You will see a lot of noise about subscriptions being the future of recruitment. They can be a good fit when you are hiring 3–10 roles a year, but they are not always the answer.

There are still plenty of situations where a simple 15% fee is exactly the right tool for the job. The aim is not to squeeze everything into a subscription, but to match the model to the pattern of hiring you actually have.

When 15% is usually the better choice

A straightforward 15% fee often makes more sense when:

  • You have a single, clearly defined role to fill, with no near-term pipeline behind it
  • The role is senior, niche or experimental, and you genuinely do not know if or when you will hire another like it
  • You are making a one-off hire into a new function to test the value of that capability
  • You are replacing a leaver on a like-for-like basis, but it is not the start of a bigger hiring wave

In these scenarios, tying yourself into a subscription can add unnecessary complexity when all you need is one good hire on clear terms.

Why people sometimes over-rotate to subscription

The appeal of a subscription is understandable. It promises predictability and a more joined-up relationship with your recruiter.

The risk comes when you start a subscription because it sounds modern, without checking whether your actual hiring volume justifies it. If you only end up making one or two hires across the year, a subscription may cost more than a couple of 15% placements would have done.

A simple way to sense-check the decision

Before you commit either way, sense-check three things:

  • How many permanent hires do you realistically expect over the next 12 months?
  • Would you genuinely use an agency for most of those roles?
  • Are those roles in similar salary bands and disciplines, or all over the place?

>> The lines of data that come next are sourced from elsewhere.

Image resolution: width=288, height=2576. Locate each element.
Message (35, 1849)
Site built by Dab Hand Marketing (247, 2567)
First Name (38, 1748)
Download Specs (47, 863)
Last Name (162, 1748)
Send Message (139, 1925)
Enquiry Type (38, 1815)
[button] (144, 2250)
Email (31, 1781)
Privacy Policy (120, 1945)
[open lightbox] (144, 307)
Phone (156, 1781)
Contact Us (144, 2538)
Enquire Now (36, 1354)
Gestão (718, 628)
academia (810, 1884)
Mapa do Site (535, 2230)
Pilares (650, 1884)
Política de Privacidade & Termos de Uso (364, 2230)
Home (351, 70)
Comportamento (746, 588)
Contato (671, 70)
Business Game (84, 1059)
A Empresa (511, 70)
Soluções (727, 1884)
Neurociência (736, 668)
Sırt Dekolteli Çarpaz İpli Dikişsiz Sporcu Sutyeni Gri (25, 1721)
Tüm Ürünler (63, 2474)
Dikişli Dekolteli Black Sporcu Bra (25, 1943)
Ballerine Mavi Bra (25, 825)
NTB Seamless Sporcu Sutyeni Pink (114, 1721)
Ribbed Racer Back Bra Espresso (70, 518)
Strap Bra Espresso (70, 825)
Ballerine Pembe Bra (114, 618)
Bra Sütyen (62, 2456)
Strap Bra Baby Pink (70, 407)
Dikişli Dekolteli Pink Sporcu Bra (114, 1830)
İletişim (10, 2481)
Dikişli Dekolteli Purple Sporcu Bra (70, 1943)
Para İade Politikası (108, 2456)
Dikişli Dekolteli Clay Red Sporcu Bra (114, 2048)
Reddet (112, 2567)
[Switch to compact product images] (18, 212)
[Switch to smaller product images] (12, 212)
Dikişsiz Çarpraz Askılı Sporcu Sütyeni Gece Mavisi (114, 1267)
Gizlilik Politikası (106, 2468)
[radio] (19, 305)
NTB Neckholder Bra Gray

If you end up with one or two genuine agency roles and no clear pattern beyond that, a 15% fee is probably cleaner. If you end up with a list of 4–8 hires across similar Technology and Engineering bands, it is worth running the numbers on a subscription.

How Osiris approaches it

Osiris offers both options: a clear 15% one-off fee and subscription plans for 1–3, 3–6 and 6–10 hires a year. The starting point is always the same question: what does your next 12 months of hiring really look like?

Sometimes the honest answer is that a 15% fee is better. There is no point forcing a subscription where it does not add value. It is better to get one hire right on clear terms than to wrap a single vacancy in unnecessary structure.